When I first heard about tulpamancy, I thought it sounded awesome. But tulpamancy comes with a lot of talk about mental energies and thought-form meditation and psycho-spiritual awakenings. It didn’t sound very sciency, but I decided to ask my muse what she thought.
My muse and I have been working together for quite a few years now. When it comes to what does or does not belong in my writing—and that includes what does or does not belong in a Sciency Words post—I trust my muse’s judgment. She’s usually right. Usually. But after doing more research on tulpamancy, I think this may be a rare instance where my muse is wrong.
The word tulpa comes from Tibetan… sort of. In 1929, Belgian-French adventurer and spiritualist Alexandra David-Néel published a book called Magic and Mystery in Tibet. In that book, David-Néel claims that by following certain rights and rituals of Tibetan Buddhism, she was able to conjure a “tulpa” out of the realm of human imagination and into the world of physical reality.
David-Néel’s tulpa took on the form of a jolly monk, a Friar Tuck-like character. Other people could (allegedly) see and interact with this jolly monk. Unfortunately, the monk grew “too willful,” according to this article from Nova Religio, and David-Néel was forced to destroy him.
The word tulpa is phonetically similar to a real word used by Tibetan Buddhists. Beyond that, however, Alexandra David-Néel’s account of creating and destroying her tulpa has little to do with actual Tibetan Buddhism. This seems to be a case of Western occultism/paranormalism with a bit of “orientalist window dressing,” as that same article from Nova Religio puts it.
Okay, yeah, this still doesn’t sound like a sciency thing, does it? But in recent years, the practice of creating and communicating with imaginary friends has become the subject of serious psychological research. The first scientific account of tulpas and tulpamancy appears to be this 2016 paper by Samuel Veissière. As Veissière describes it, tulpamancy is a little like multiple personality disorder, except it’s non-harmful and non-pathological. In fact, tulpamancy may even help reverse the symptoms of certain mental illnesses.
To quote this paper from Research in Psychology and Behavioral Science:
In cases of disorders that involve delusion and misperception, the tulpa often becomes the voice of reason during bouts of irrationality. One respondent diagnosed with Schizophrenia writes how his tulpa can not only identify between hallucinations and actuality, but that they developed a technique that allows the delusions to be “zapped” away. There are reports of tulpas alleviating the desire to perform irrational routines in individuals diagnosed with OCD, and others claim that their tulpas innovated workarounds for their dyslexia.

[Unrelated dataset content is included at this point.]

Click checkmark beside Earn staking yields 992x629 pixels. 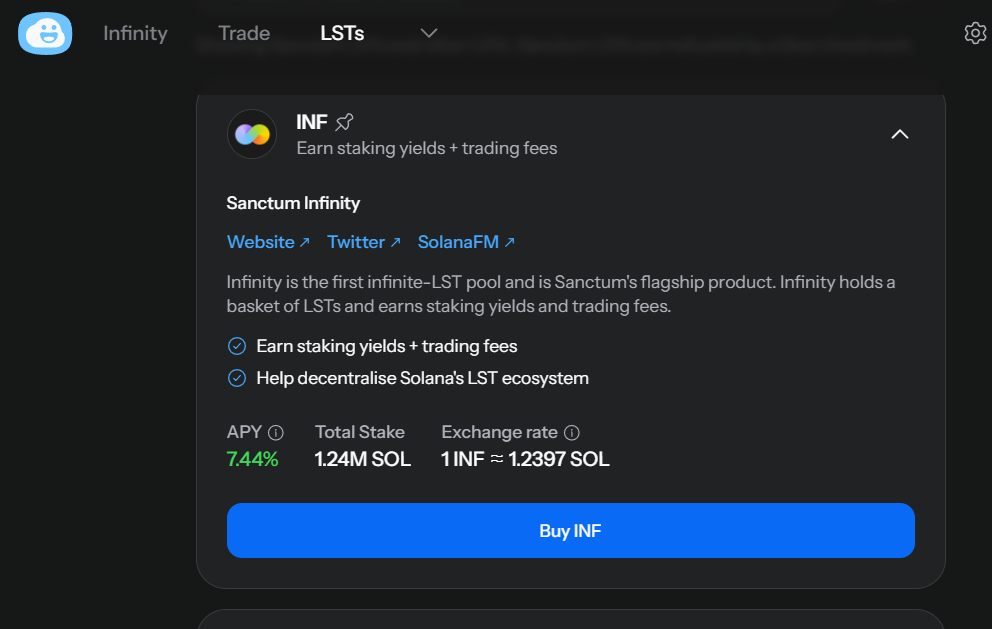click(x=237, y=346)
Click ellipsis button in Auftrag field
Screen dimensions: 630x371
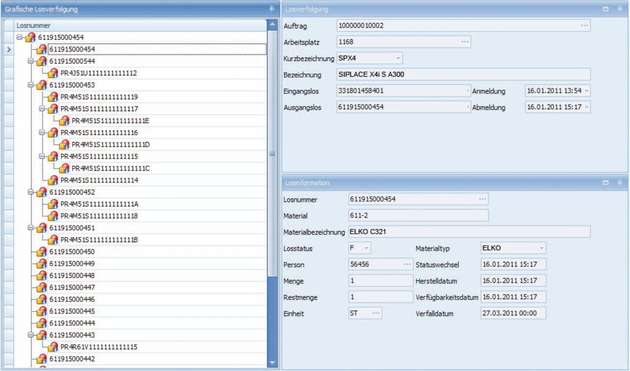tap(585, 26)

Think of it this way: much like your real friends, your imaginary friends are there for you when you need them. And since tulpas essentially live inside your brain, they understand better than anyone else what’s really going on in there. And if they see that something’s not right inside your head, they want to help, as any good friend would.

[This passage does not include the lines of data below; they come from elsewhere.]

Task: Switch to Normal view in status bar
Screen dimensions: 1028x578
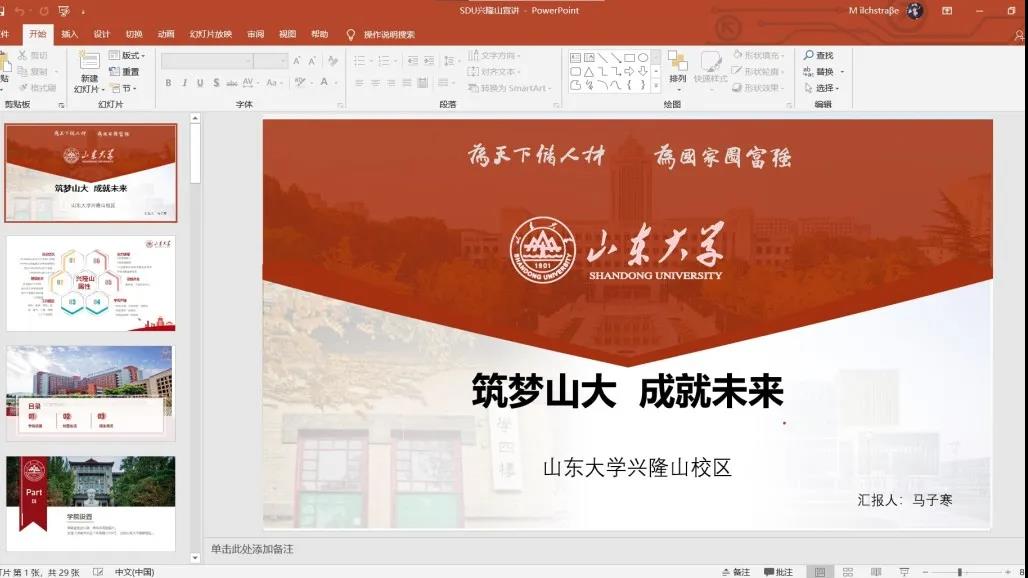Action: [x=819, y=572]
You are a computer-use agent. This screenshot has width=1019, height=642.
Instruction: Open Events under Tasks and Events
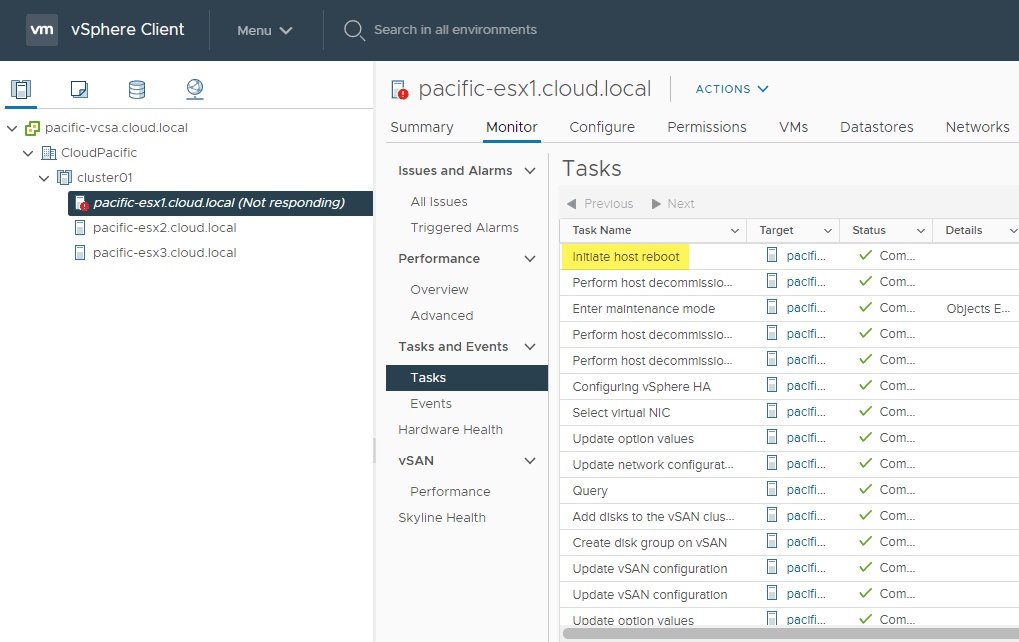point(431,404)
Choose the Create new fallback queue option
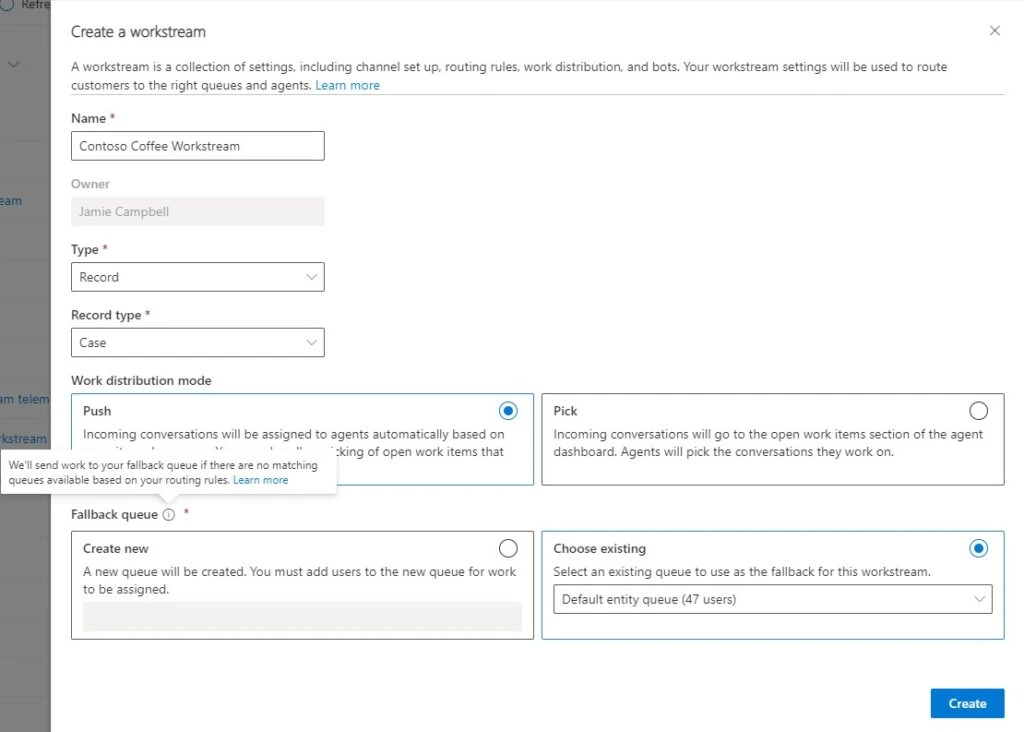Image resolution: width=1024 pixels, height=732 pixels. [x=508, y=548]
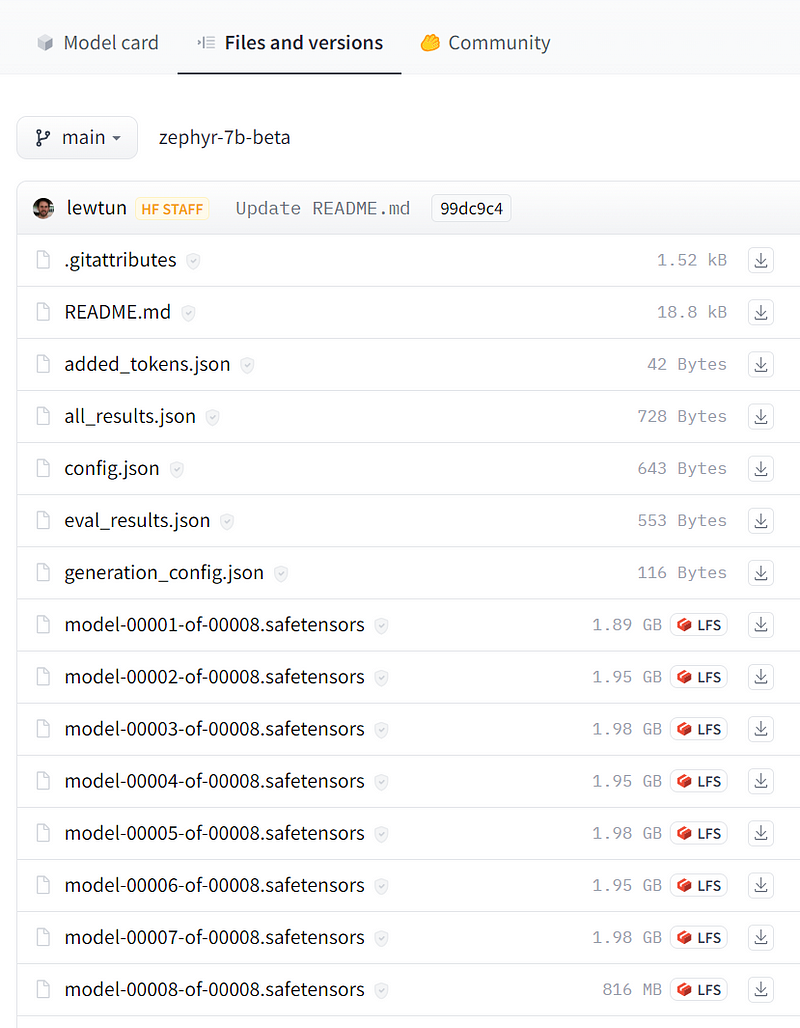Open the Update README.md commit message

coord(323,208)
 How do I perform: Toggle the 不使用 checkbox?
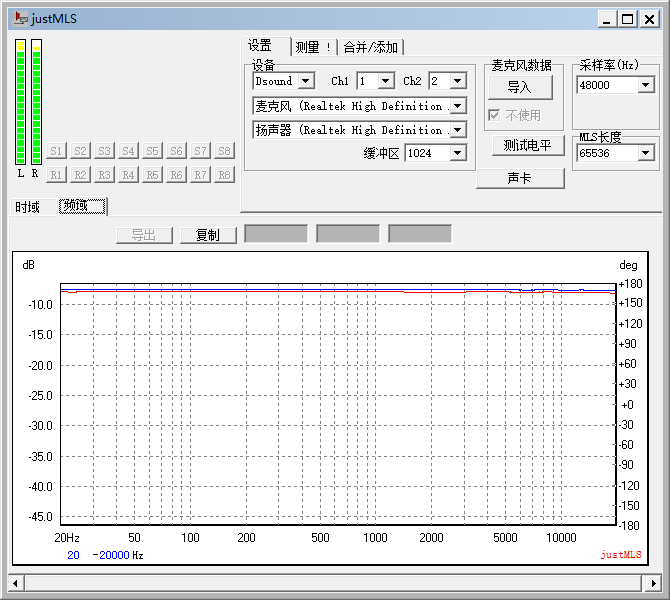[x=493, y=115]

Now I’ve never been diagnosed with a mental illness, but speaking from personal experience, I can say this: my muse really has served as the voice of reason from time to time in my life. When I’m feeling lazy and unmotivated, she tells me to go write. She also reminds me to take breaks from writing, eat healthy meals, and get plenty of sleep at night, because: “A healthy writer is a productive writer!”
As I said, I’ve learned to trust my muse. She’s usually right. Usually. But she still insists that tulpamancy shouldn’t count as a Sciency Word.

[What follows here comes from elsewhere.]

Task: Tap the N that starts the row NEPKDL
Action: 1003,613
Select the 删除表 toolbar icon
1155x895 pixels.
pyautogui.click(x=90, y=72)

So dear reader, what do you think? Do you agree with me that tulpamancy has become a scientific term, thanks to recent psychological research, or do you agree with my muse that this is a bunch of New Agey pseudoscientific nonsense? Let us (and I do mean us) know in the comments!
P.S.: For anyone who may be curious, my muse made her first appearance on this blog in this 2015 post for the Insecure Writer’s Support Group.